=== EXERCISE DIRECTIONS ===
Beginning with the line that contains "Where should I click to: Select", output each line below exactly through the last one, both included, and nothing else.

Collection entries
*** Block opens ***

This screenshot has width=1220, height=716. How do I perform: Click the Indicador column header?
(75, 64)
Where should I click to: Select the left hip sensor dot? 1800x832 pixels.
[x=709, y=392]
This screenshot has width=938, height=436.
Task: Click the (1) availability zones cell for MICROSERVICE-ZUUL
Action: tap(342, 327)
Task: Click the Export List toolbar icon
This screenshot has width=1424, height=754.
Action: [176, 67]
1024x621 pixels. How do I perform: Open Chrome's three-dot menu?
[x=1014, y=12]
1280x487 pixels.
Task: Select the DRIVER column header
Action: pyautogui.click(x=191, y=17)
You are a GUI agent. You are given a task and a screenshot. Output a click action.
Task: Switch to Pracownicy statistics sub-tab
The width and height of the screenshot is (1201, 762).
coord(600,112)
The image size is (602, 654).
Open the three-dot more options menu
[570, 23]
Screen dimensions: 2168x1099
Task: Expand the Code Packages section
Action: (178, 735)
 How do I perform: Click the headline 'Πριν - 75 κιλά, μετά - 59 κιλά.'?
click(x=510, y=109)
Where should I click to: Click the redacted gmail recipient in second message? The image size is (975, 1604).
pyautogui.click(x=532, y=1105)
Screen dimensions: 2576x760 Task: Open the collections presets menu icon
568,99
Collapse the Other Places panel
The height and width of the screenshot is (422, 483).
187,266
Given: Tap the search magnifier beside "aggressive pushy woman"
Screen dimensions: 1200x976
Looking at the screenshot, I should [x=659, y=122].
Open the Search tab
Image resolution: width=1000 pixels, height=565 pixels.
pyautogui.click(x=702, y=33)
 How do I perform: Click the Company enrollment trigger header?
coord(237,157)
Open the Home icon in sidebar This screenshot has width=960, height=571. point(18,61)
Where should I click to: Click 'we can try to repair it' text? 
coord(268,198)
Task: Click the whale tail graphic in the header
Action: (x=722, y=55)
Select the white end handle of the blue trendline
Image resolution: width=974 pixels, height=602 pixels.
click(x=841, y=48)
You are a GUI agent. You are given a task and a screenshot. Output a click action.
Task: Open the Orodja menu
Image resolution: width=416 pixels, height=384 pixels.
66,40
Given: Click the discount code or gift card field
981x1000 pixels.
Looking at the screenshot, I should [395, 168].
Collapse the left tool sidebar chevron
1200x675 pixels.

*** Block closes ***

=== RESPONSE TO THIS EXERCISE ===
Where should I click to: Select the left hip sensor dot? 1800x832 pixels.
[x=709, y=392]
This screenshot has width=938, height=436.
Task: Click the (1) availability zones cell for MICROSERVICE-ZUUL
Action: tap(342, 327)
Task: Click the Export List toolbar icon
This screenshot has width=1424, height=754.
Action: [176, 67]
1024x621 pixels. How do I perform: Open Chrome's three-dot menu?
[x=1014, y=12]
1280x487 pixels.
Task: Select the DRIVER column header
Action: pyautogui.click(x=191, y=17)
You are a GUI agent. You are given a task and a screenshot. Output a click action.
Task: Switch to Pracownicy statistics sub-tab
The width and height of the screenshot is (1201, 762).
coord(600,112)
The image size is (602, 654).
Open the three-dot more options menu
[570, 23]
Screen dimensions: 2168x1099
Task: Expand the Code Packages section
Action: (178, 735)
 How do I perform: Click the headline 'Πριν - 75 κιλά, μετά - 59 κιλά.'?
click(x=510, y=109)
Where should I click to: Click the redacted gmail recipient in second message? The image size is (975, 1604).
pyautogui.click(x=532, y=1105)
Screen dimensions: 2576x760 Task: Open the collections presets menu icon
568,99
Collapse the Other Places panel
The height and width of the screenshot is (422, 483).
187,266
Given: Tap the search magnifier beside "aggressive pushy woman"
Screen dimensions: 1200x976
Looking at the screenshot, I should [x=659, y=122].
Open the Search tab
Image resolution: width=1000 pixels, height=565 pixels.
pyautogui.click(x=702, y=33)
 How do I perform: Click the Company enrollment trigger header?
coord(237,157)
Open the Home icon in sidebar This screenshot has width=960, height=571. point(18,61)
Where should I click to: Click 'we can try to repair it' text? 
coord(268,198)
Task: Click the whale tail graphic in the header
Action: (x=722, y=55)
Select the white end handle of the blue trendline
Image resolution: width=974 pixels, height=602 pixels.
click(x=841, y=48)
You are a GUI agent. You are given a task and a screenshot. Output a click action.
Task: Open the Orodja menu
Image resolution: width=416 pixels, height=384 pixels.
66,40
Given: Click the discount code or gift card field
981x1000 pixels.
Looking at the screenshot, I should [395, 168].
Collapse the left tool sidebar chevron
1200x675 pixels.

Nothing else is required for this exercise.